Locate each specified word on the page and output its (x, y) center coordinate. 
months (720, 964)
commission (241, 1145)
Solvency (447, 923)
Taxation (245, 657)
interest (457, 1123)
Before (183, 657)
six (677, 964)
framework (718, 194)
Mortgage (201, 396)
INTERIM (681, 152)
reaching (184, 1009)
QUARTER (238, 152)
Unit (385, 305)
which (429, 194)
____
Copy out every one of the lines above word for word, keeping their order.

Locate each specified word on the page and output its (x, y) center coordinate. 
months (720, 964)
commission (241, 1145)
Solvency (447, 923)
Taxation (245, 657)
interest (457, 1123)
Before (183, 657)
six (677, 964)
framework (718, 194)
Mortgage (201, 396)
INTERIM (681, 152)
reaching (184, 1009)
QUARTER (238, 152)
Unit (385, 305)
which (429, 194)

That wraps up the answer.